Programme info

What does the programme entail?

The field of biomedical sciences

The field of biomedical sciences studies both the healthy and sick human and the relevant animal models.

Biomedical sciences can be distinguished from biology, bio-engineering and veterinary sciences by means of the clear emphasis on humans.

The programme does not focus on acquiring clinical skills, as this is covered in medicine and pharmacy, but prepares you to conduct technological or scientific research in a clinical context.

In Antwerp, the biomedical sciences programme is a multidisciplinary programme taught by lecturers from the faculties of Pharmaceutical, Biomedical and Veterinary Sciences, Medicine and Sciences.

Specialising in infectious and tropical diseases

In the Infectious and Tropical Diseases specialisation, you acquire a good understanding of various aspects of host-parasite interaction (immunology, pathology, clinical aspects) and learn to recognise patterns in the epidemiology of (tropical) diseases, as well as relating them to ecological conditions, and on this basis you also learn to evaluate or propose strategies for disease control.

You learn to describe and analyse a tropical biomedical scientific problem independently, to report on it and propose solutions, which may contribute to product development in the pharmaceutical and biotech industry, such as vaccine research, drug screening and diagnostics.


Using the basic knowledge taught on the Bachelor’s programme as a point of departure, the Master’s programme focuses on the research specialisations in which the University of Antwerp has come to excel.

Collaboration between the Institute for Tropical Medicine , with its international reputation, and the university laboratories, which undertake research assignments for the World Health Organisation, among others, provide you with a unique opportunity to participate in high-level epidemiological, ecological, molecular biological, microbiological, virological and immunological research on HIV, malaria and other infectious and imported diseases.

Are you eligible to start the programme?

Degree requirements

Direct access: Bachelor of Science (academic degree, minimum 180 ECTS) in:

  • Biomedical Sciences
  • Biochemistry
  • Biotechnology
  • Bio-engineering: cell and gene biotechnology
  • Pharmaceutical Sciences
  • Biology
  • Medicine
  • Veterinary Medicine

If your degree was not issued by a recognised educational institution in Flanders or the Netherlands, you will also have to provide evidence of your level of English. Please consult the admission procedure.

Language requirements

If your degree was not issued by a recognised educational institution in Belgium or the Netherlands, you will also have to provide evidence of your level of English.
You can do this in two ways:

  • by proving that you took classes in English for at least one academic year during your Bachelor or Master degree. The selection committee may require additional proof of your command of English.
  • by submitting your results on a TOEFL or IELTS language test, with the following minimum scores:
    • paper-based TOEFL: minimum 550
    • internet-based TOEFL: minimum 80
    • IELTS: minimum total score of 6.5 and minimum score of 6.0 for each individual component
    • Common European Framework of Reference for Languages (CEFR):  minimum B2.

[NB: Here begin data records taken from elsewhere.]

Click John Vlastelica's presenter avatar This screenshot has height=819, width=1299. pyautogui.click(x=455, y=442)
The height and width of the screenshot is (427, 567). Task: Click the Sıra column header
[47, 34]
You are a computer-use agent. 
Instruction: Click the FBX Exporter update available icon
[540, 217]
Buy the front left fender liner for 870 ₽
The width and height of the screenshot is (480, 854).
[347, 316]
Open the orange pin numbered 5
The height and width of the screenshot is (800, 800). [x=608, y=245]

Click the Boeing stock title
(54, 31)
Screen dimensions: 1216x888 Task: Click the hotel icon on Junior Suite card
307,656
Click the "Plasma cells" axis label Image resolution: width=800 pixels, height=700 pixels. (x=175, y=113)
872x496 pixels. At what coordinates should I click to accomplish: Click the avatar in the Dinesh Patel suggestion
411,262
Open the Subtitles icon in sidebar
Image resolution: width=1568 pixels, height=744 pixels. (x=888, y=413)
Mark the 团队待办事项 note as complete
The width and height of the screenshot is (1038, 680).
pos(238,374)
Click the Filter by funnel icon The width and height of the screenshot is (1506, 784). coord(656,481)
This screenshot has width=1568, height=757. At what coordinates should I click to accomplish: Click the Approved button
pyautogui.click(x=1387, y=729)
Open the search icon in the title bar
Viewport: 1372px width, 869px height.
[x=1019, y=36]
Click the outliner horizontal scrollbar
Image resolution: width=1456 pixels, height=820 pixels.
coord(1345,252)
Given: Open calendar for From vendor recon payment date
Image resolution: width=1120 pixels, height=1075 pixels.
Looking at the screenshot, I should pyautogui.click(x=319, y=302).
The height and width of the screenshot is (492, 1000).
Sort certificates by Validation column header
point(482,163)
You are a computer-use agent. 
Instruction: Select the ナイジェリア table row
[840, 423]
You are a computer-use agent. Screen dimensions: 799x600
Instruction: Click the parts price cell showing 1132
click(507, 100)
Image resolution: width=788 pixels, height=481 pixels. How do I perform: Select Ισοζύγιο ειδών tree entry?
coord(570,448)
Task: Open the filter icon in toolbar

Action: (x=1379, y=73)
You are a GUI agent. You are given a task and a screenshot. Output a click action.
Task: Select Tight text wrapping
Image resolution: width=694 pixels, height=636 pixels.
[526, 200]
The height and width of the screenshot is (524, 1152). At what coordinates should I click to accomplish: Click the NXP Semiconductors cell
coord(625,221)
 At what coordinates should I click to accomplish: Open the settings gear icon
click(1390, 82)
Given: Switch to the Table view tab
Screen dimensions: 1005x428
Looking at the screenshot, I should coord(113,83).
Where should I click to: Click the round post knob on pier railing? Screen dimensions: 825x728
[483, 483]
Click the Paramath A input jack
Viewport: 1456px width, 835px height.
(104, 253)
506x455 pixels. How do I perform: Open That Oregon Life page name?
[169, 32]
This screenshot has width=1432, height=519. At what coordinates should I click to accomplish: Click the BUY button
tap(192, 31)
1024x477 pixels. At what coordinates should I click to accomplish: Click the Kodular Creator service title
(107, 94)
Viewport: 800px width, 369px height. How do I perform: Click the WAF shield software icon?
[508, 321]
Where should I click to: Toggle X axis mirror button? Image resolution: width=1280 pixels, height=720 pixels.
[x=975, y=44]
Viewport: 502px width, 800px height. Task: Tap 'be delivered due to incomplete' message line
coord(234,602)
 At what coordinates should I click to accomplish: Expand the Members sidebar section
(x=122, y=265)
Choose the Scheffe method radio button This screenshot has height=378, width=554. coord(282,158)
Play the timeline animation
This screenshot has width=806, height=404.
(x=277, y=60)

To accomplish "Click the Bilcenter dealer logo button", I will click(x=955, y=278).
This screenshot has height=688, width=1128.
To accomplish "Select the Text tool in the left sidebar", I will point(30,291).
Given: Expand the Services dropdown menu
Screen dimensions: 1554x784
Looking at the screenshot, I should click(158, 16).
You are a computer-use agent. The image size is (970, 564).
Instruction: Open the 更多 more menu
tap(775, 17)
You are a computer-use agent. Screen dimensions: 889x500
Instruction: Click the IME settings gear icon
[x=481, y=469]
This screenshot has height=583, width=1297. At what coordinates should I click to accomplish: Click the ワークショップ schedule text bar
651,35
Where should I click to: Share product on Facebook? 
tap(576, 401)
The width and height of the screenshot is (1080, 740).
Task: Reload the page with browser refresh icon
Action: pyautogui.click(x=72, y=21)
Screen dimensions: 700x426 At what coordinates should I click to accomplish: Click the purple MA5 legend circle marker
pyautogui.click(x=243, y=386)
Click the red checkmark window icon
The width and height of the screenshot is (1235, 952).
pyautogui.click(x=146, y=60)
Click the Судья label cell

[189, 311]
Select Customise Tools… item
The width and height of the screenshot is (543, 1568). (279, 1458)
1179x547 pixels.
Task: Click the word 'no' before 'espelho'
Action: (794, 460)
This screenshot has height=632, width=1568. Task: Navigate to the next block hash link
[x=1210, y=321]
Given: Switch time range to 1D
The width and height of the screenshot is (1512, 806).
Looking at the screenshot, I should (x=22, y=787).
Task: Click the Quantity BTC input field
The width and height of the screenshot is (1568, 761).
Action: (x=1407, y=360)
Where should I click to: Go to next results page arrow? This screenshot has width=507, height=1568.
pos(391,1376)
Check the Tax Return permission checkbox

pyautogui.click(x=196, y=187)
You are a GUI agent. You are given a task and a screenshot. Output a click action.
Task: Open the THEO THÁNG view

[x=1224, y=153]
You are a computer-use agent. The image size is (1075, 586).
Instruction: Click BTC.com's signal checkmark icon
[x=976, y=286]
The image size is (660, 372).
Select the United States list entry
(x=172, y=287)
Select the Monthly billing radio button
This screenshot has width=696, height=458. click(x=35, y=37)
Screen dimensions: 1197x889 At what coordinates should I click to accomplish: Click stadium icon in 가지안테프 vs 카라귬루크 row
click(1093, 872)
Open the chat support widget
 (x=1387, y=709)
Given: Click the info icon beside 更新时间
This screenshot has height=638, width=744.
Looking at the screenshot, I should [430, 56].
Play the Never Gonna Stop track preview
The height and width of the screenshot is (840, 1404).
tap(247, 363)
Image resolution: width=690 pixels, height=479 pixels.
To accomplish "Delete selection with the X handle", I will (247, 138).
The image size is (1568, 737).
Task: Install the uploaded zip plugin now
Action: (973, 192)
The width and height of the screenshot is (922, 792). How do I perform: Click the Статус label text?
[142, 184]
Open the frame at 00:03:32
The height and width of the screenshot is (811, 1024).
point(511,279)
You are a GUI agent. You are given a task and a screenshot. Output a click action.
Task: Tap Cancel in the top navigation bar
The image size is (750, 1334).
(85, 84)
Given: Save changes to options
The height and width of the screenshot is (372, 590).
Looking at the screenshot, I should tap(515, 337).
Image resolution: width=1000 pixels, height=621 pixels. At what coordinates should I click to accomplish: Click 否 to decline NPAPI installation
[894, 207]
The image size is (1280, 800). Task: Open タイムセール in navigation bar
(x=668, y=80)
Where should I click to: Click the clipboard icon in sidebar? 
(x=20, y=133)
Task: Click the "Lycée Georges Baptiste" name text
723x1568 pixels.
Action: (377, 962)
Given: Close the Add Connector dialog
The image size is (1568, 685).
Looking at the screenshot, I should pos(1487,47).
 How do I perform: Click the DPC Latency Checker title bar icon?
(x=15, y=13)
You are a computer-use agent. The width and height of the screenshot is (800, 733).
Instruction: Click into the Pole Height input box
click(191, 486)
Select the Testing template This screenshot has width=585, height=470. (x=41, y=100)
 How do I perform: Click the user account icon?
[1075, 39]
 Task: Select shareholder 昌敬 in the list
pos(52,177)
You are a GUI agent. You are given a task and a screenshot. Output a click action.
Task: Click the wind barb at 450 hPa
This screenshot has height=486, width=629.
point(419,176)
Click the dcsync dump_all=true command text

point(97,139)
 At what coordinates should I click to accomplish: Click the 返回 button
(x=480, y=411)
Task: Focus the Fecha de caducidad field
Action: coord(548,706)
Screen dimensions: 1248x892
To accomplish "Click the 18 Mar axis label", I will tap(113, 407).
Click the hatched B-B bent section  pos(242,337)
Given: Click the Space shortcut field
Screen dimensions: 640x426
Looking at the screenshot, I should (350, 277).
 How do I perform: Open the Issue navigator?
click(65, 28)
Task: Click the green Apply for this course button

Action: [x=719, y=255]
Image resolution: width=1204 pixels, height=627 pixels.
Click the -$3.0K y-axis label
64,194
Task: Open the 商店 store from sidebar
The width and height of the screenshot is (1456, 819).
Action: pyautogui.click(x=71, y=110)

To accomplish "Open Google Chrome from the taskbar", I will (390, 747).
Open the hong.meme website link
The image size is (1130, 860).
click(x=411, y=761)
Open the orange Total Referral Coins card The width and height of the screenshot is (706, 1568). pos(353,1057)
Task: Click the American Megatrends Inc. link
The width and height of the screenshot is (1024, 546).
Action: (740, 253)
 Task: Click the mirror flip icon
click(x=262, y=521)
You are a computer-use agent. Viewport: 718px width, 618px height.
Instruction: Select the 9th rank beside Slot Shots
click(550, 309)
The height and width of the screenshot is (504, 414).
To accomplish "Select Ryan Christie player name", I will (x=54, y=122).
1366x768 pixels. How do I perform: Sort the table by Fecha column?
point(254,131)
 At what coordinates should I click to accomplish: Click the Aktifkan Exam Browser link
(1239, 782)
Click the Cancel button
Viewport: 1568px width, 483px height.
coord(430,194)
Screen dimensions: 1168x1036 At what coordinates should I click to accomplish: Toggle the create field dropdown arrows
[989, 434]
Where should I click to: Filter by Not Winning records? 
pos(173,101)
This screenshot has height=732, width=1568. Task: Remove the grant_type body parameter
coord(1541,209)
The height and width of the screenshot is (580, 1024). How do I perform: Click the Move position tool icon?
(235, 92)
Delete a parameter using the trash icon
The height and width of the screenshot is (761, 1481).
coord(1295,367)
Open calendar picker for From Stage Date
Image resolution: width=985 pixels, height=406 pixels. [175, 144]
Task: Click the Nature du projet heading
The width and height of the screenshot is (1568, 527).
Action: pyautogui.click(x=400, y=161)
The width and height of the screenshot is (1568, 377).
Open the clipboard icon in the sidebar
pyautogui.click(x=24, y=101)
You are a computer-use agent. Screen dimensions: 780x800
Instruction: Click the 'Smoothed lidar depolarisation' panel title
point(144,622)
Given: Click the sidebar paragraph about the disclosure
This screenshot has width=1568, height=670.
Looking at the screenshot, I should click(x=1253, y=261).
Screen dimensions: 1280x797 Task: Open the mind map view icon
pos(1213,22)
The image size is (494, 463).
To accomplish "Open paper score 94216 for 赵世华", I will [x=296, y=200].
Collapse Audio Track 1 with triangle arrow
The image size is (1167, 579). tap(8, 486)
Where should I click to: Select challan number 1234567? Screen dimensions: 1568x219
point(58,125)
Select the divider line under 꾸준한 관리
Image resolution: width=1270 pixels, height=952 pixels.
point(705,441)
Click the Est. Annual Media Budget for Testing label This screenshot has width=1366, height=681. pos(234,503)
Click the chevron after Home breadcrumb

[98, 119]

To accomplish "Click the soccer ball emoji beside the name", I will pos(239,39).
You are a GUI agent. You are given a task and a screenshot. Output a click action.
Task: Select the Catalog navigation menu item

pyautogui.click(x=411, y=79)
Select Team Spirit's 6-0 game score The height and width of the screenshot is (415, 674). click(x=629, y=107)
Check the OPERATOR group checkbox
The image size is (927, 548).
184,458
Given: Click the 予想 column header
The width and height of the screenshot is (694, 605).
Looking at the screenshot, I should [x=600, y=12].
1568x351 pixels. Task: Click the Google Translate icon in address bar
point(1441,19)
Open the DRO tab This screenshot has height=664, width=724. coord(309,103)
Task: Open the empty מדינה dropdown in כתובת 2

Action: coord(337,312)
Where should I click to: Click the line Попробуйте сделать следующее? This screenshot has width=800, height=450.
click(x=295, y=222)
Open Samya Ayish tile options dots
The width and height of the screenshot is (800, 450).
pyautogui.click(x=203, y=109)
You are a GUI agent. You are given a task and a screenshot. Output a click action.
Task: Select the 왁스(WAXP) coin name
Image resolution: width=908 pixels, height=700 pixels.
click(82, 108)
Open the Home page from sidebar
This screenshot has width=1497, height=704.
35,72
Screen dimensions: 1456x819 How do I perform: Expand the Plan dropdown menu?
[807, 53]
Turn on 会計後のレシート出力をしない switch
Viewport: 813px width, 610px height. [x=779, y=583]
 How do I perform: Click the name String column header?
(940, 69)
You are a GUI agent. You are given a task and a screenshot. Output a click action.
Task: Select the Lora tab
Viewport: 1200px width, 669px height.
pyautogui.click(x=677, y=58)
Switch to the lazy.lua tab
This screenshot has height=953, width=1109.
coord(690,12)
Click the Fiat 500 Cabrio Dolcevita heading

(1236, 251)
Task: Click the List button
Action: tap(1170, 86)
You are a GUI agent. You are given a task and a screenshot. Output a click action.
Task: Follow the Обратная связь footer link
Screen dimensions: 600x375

Results obtained on other language tests will not be accepted.

See also general information on the language requirements.

What prior knowledge is required?

Basic knowledge of microbiology and immunology is required so that you may have a chance of completing the programme successfully.

Research in your programme

In view of the Master’s programme’s specialisations, the faculty's research is closely interwoven with the educational programme components.

A very important aspect of the Master’s programme is the dissertation. This involves a supervised research project, which students conduct independently. The dissertation is composed with the help of one of the research units providing support to the programme. During its practical implementation, students are involved in the ongoing scientific research in the research unit.

During your Master’s programme, you also receive lectures that are based on a discussion of recent scientific publications. Consequently, students are involved in scientific research as much as possible and thus gain an insight into the progress being made in their discipline.

In addition, all programme components are kept up-to-date with the latest research developments.

Practical experience on your programme

The Master’s programme places a particular emphasis on practical experience. The first year includes six-week lab internships and in the second year you can spend almost eight months conducting full-time research as part of your Master’s dissertation.

Each programme component also has a practical module. These modules may range from advanced theoretical exercises and simulations through to demos of high-tech techniques in specific research labs and conducting advanced experimentsindependently in the practice rooms.